Motor vehicles do not normally run off the road and overturn where there is no especial hazard. If the driver gives no explanation or tenders one which is not consistent with safe and proper driving or which in the circumstances is unlikely to be true that is evidence which may be presented to the Court that the driver was negligent or careless. In other words, notwithstanding the absence of eye witnesses and/or reliable circumstantial evidence the facts, speak for themselves and constitute evidence which the Court may regard as providing a case to answer.
In the instant case the accused informed the learned magistrate that when he applied his brakes one of the rear wheels locked causing the landrover to pull to one side into a skid which he could not control.

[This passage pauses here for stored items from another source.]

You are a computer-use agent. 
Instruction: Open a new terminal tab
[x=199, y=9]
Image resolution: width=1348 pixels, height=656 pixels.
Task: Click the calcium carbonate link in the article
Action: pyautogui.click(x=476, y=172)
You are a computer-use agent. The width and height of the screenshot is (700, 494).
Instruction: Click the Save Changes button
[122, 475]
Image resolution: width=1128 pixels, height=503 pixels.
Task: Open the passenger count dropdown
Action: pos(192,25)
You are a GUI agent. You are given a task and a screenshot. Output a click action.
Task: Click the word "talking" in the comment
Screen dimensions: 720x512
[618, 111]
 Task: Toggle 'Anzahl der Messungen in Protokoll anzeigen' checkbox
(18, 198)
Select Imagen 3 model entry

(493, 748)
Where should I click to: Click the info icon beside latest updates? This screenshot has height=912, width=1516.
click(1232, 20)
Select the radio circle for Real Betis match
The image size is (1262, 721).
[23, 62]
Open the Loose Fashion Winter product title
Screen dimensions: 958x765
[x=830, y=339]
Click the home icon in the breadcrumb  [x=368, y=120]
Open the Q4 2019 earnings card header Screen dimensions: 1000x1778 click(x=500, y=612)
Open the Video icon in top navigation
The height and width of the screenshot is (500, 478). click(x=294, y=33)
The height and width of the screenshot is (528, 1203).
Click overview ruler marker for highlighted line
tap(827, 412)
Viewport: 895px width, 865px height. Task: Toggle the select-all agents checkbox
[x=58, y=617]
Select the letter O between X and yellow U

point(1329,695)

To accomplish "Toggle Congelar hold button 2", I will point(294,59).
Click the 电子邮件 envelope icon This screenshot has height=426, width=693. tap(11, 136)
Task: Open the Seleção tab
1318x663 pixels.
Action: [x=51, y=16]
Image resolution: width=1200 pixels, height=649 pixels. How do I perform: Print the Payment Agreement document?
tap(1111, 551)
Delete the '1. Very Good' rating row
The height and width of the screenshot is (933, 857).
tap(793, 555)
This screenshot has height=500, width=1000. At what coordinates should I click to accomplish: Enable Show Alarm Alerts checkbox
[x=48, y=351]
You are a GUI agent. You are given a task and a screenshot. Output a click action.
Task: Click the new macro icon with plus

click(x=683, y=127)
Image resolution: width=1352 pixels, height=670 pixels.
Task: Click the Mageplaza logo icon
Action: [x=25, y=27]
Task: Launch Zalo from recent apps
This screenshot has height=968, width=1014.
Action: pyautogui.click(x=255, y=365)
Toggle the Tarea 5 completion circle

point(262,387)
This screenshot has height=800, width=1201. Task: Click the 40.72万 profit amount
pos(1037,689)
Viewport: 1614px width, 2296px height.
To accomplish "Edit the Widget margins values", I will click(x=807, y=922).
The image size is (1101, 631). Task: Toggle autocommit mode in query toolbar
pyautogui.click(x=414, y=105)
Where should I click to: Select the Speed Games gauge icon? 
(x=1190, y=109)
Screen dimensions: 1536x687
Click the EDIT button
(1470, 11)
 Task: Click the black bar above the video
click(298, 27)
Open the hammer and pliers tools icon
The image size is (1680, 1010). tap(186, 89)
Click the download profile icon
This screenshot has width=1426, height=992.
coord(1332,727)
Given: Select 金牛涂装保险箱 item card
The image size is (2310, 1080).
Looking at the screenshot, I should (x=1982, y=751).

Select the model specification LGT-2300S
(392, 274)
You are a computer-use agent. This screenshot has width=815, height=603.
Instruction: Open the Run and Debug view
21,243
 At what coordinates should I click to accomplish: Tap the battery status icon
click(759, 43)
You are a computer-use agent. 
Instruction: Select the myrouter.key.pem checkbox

The prosecution cannot be expected to anticipate a defence of mechanism failure, or blow outs, or stray animals causing the accused to swerve etc. and to meet all such contingencies by evidence to negative them beforehand. Nevertheless it is not for the accused who raises the issue to tender proof of it. Once the issue is raised it is for the prosecution to rebut it. They may do so by discrediting the accused in cross-examination, recalling, rebutting evidence, or leaving it to the court after considering submissions to find that the explanation is inconsistent with safe and proper driving.
In the instant case the prosecution sought to discredit the accused in cross-examination.
During re-examination the accused said the brake probably jammed because the lining was wet. Water is not like glue but acts like lubricant and it would be more probable that a wet brake lining would lose adhesion rather than become jammed.
The learned magistrate did not approach the evidence in that manner. He said,
"The defendant contends that there was a sudden brake failure and wheel locking yet he has not produced a shred of evidence to substantiate this."
Undoubtedly he was putting the onus upon the accused to establish that it was not his fault that he ran of the road.
It may be that he did not believe the accused but he did not say so.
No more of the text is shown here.